Lo scrittore-magistrato De Cataldo, autore dell’ omonimo romanzo e supervisore della serie televisiva, ha già messo le mani avanti, dichiarando che nella seconda stagione ci troveremo davanti a "una parabola che ha qualcosa di tragico" E che perciò "la guardino soprattutto quelli che hanno detto che c'era un'esaltazione dei cattivi nella prima. Qui c'è la resa dei conti”.
Ne prendiamo atto, ma il punto è un altro. Anche perché a “Romanzo Criminale” vanno affiancate le più diverse produzioni televisive, di pari successo, rivolte a celebrare il ruolo positivo di polizia, magistratura eccetera, serial che godono di altrettanta ammirazione su You Tube.

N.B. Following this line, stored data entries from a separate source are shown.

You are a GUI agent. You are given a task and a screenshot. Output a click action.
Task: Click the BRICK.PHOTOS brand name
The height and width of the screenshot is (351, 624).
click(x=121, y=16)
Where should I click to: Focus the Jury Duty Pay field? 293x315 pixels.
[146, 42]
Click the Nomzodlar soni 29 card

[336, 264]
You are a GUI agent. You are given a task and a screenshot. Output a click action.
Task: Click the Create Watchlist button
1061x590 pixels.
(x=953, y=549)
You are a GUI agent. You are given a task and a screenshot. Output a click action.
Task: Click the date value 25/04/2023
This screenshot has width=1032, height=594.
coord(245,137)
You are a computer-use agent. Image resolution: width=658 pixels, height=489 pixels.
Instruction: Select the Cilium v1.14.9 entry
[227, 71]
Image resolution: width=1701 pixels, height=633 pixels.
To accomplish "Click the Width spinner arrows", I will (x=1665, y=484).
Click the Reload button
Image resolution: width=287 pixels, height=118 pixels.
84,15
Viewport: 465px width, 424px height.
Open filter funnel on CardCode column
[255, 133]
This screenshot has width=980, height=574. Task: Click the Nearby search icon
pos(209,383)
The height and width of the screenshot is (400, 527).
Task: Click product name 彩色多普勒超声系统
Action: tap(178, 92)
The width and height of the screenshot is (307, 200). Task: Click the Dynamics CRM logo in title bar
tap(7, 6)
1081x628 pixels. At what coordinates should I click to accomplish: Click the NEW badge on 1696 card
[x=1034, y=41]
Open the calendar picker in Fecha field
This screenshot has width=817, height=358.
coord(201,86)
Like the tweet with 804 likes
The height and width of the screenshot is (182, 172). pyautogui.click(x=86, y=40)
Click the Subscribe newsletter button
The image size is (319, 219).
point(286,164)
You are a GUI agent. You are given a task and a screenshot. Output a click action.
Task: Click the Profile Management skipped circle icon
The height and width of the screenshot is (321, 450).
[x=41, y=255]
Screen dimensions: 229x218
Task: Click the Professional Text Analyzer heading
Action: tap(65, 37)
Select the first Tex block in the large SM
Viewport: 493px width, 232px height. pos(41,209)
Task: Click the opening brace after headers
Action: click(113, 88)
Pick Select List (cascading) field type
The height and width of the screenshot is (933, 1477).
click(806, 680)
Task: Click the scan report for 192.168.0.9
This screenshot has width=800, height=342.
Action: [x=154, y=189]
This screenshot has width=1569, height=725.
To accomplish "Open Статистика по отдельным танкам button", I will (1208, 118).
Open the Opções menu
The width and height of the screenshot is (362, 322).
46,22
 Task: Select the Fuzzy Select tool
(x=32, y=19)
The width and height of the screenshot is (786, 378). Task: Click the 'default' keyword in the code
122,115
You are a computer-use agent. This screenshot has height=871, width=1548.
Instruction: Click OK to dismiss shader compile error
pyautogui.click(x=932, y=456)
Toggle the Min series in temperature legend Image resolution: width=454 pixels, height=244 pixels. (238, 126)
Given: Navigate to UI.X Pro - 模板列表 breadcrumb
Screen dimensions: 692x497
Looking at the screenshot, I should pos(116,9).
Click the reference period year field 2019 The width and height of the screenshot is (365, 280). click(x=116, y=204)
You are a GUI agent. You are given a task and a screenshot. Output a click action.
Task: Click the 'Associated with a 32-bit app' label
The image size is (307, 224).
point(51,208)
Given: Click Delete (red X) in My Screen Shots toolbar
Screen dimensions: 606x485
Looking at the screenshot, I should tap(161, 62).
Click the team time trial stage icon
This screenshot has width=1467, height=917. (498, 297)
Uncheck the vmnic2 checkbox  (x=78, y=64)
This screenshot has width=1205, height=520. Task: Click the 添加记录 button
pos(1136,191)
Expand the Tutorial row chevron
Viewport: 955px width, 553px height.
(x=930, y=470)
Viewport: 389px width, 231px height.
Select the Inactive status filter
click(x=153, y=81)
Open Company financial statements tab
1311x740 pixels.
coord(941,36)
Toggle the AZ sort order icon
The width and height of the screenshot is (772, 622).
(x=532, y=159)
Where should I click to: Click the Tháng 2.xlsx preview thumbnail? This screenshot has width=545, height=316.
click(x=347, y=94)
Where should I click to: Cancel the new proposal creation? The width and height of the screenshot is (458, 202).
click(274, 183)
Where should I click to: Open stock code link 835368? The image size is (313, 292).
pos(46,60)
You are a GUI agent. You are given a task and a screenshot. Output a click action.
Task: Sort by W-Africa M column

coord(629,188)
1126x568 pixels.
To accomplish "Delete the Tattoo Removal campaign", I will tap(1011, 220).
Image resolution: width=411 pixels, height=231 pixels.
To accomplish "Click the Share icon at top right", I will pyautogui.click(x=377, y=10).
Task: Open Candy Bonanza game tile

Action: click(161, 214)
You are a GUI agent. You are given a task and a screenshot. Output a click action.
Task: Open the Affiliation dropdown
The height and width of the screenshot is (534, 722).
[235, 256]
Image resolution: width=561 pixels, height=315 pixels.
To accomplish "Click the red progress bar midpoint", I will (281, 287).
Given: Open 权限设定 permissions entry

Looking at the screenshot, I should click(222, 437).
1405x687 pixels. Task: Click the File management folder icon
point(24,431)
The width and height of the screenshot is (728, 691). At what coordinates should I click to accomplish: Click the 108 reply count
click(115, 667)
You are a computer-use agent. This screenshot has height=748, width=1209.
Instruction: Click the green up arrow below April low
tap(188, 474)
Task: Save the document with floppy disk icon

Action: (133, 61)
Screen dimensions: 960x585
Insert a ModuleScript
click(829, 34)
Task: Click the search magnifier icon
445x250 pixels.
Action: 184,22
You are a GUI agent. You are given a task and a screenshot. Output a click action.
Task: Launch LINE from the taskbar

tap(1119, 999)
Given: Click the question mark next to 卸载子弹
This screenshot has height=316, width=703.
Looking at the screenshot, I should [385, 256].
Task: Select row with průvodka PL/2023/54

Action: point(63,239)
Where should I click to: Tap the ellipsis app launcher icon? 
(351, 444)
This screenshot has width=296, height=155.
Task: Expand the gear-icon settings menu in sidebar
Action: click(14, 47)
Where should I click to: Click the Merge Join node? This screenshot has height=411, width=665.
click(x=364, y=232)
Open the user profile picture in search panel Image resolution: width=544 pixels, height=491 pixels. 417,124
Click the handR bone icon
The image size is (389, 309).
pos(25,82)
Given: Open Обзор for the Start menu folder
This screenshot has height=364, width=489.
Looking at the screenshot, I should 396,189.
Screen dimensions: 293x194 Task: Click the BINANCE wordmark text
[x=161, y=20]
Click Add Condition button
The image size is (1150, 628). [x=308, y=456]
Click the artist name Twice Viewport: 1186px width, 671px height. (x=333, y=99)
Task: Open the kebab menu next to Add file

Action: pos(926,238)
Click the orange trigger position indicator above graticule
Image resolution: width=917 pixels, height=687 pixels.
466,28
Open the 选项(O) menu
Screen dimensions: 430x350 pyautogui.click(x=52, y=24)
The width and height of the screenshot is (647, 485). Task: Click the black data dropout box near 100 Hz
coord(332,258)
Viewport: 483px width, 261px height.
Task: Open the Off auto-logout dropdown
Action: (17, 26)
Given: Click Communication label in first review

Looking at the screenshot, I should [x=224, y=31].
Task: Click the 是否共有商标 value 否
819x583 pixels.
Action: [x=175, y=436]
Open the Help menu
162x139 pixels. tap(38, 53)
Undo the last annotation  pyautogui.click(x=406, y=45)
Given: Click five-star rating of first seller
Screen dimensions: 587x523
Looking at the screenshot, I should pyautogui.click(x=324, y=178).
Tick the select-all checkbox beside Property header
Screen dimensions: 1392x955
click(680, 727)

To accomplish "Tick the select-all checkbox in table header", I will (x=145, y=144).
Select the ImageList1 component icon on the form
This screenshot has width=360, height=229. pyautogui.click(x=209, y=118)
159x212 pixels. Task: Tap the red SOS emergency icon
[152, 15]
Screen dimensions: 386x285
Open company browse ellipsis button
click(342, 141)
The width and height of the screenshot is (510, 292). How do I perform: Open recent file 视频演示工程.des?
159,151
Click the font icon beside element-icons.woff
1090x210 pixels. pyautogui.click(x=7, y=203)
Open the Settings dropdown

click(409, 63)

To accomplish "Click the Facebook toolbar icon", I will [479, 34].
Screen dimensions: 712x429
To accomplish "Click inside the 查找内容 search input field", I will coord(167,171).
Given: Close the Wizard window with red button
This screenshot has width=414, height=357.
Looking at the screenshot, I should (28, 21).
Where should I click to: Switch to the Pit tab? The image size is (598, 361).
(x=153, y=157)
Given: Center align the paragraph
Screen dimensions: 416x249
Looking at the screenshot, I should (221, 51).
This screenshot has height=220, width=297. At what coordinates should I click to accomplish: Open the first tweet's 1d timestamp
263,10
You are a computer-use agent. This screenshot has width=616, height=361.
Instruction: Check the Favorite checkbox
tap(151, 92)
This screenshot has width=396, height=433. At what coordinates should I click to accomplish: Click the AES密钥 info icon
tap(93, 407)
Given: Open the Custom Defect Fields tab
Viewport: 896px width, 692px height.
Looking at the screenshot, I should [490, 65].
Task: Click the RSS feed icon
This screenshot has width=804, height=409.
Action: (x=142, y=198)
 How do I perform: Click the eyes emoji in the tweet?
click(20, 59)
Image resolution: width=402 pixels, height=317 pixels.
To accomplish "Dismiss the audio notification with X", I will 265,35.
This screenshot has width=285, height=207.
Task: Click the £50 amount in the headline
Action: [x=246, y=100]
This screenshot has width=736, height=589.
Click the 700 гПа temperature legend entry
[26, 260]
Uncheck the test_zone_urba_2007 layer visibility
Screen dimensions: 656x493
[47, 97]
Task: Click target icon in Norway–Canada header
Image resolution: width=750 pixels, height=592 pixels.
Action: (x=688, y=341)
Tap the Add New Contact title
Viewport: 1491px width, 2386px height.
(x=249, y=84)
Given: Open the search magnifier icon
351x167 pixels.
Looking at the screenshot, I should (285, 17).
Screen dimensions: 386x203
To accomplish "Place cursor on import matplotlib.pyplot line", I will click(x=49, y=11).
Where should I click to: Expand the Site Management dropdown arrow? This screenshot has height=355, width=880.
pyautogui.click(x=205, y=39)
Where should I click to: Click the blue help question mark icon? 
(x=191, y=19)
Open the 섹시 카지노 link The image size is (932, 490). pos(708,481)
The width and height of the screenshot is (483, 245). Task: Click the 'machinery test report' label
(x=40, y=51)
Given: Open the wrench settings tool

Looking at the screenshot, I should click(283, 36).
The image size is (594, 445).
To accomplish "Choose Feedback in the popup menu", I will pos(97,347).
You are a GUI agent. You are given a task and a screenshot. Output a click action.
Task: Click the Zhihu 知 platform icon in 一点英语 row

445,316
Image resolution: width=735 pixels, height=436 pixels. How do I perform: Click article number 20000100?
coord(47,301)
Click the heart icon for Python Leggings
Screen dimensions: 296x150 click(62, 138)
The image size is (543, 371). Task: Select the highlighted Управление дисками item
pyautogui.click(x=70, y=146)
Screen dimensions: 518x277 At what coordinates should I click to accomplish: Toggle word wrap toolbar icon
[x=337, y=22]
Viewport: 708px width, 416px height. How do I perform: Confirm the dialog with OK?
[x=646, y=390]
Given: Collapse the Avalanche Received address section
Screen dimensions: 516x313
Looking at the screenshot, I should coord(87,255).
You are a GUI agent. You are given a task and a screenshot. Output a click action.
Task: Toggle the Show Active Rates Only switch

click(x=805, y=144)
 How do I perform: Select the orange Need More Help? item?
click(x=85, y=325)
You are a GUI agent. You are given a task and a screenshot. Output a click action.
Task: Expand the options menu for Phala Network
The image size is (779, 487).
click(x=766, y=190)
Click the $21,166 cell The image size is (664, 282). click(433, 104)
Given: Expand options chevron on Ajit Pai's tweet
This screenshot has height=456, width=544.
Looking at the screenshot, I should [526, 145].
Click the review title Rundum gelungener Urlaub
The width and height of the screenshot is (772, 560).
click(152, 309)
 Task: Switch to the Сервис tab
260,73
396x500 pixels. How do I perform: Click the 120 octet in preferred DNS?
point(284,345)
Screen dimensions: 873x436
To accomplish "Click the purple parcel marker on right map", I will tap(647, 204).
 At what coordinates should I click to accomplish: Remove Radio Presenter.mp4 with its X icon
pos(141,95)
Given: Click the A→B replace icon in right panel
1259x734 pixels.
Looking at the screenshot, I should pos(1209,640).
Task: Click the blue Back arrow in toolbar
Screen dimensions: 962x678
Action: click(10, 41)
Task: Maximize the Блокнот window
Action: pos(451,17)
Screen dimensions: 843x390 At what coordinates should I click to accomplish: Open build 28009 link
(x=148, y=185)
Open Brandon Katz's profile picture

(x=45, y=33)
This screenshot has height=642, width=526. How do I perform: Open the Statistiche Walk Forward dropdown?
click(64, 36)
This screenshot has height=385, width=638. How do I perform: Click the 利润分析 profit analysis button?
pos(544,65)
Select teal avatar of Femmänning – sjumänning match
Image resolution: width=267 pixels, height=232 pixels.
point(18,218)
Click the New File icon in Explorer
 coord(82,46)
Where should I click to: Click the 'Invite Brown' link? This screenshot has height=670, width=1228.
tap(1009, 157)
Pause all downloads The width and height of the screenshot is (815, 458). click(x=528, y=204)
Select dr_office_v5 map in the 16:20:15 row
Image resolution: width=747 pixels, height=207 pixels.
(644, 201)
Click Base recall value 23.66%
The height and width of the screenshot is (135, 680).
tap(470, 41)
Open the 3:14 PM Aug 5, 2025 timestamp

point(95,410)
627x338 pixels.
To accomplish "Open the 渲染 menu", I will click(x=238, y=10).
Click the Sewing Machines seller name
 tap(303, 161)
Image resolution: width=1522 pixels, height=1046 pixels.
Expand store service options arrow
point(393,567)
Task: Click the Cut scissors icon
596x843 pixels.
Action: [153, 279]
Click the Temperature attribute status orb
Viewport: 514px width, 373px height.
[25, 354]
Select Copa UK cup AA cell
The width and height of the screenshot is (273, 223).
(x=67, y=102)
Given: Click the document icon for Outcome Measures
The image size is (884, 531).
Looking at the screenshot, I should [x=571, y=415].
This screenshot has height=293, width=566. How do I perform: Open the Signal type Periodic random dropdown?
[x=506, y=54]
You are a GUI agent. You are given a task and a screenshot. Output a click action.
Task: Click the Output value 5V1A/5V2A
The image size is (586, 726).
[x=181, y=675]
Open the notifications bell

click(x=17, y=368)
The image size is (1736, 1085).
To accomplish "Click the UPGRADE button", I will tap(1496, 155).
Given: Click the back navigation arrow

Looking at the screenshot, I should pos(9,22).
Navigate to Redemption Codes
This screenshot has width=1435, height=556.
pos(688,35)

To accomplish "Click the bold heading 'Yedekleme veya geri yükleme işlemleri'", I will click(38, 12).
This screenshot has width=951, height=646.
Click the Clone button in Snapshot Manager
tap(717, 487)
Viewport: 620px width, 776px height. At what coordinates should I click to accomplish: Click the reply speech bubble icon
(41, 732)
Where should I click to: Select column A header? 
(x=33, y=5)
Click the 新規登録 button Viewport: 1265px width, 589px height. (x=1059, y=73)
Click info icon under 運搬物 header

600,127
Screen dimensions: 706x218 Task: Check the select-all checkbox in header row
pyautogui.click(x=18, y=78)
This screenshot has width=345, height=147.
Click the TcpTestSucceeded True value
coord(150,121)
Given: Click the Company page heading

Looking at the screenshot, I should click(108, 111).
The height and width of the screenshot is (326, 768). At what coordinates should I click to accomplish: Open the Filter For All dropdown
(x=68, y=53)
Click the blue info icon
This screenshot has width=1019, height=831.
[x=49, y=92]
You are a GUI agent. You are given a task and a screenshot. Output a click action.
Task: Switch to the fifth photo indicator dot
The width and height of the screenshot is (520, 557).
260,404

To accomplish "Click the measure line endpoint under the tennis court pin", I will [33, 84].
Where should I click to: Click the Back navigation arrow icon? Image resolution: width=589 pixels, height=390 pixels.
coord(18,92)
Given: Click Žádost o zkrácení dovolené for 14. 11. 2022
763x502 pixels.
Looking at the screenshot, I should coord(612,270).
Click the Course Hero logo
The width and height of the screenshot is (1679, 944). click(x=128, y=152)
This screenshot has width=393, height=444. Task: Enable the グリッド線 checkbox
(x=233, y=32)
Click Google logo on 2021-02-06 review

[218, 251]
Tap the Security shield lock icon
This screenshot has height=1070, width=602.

Che c’è allora che non va? La dietrologia e il sociologismo facile. Ci spieghiamo subito. I media usano presentare i protagonisti delle fiction (siano poliziotti o criminali) come vittime di un potere più grande di loro che si manifesta attraverso determinismi sociali, capaci di scattare inesorabili: il superiore venduto, il politico intrigante, il poliziotto corrotto, o al contrario il poliziotto onesto ma sfortunato, il superiore integerrimo ma vittima dei potenti di turno, e così via, passando dal micro al macro.
Però in questo modo i media seminano soltanto incertezza e senso di impotenza. Detto altrimenti: al tempo stesso non rafforzano la lealtà dei cittadini nei riguardi delle istituzioni né la capacità di protestare o la voglia di impegnarsi democraticamente. Mentre alimentano nella gente la paura di finire sotto le ruote di una macchina sociale apparentemente inarrestabile. Di qui certo conformismo sociale autodifensivo, dietro il quale però si scorge un gusto collettivo, oggi abbastanza diffuso e talvolta manifesto tra i giovani, per la violenza individuale in quanto tale, come strumento di rapido annullamento dell’altro: una violenza gratuita e tesa alla pura autoaffermazione.
Diciamo che si tratta di una violenza traslata : l’individuo non potendo dirigerla sulle istituzioni, la interiorizza e trasferisce sull’altro.
Concludendo, il problema di certe produzioni televisive non è l'esaltazione del buono o del cattivo, ma l'enfatizzazione della violenza a fronte - perché il messaggio è questo - di un mondo che non potrà mai essere cambiato "né con le buone né con le cattive"... "Cattive", però, che possono essere usate contro chiunque, individualmente, ci dia fastidio. Dal momento che le "buone" impongono tempi lunghi... La bontà non sempre è riconosciuta e gradita... Mentre che c'è di più rapido di un pugno - o di peggio - per "regolare un conto in sospeso"? 
La violenza come forma di guerra tra "poveri"? Forse. E fiction come "Romanzo criminale" non aiutano.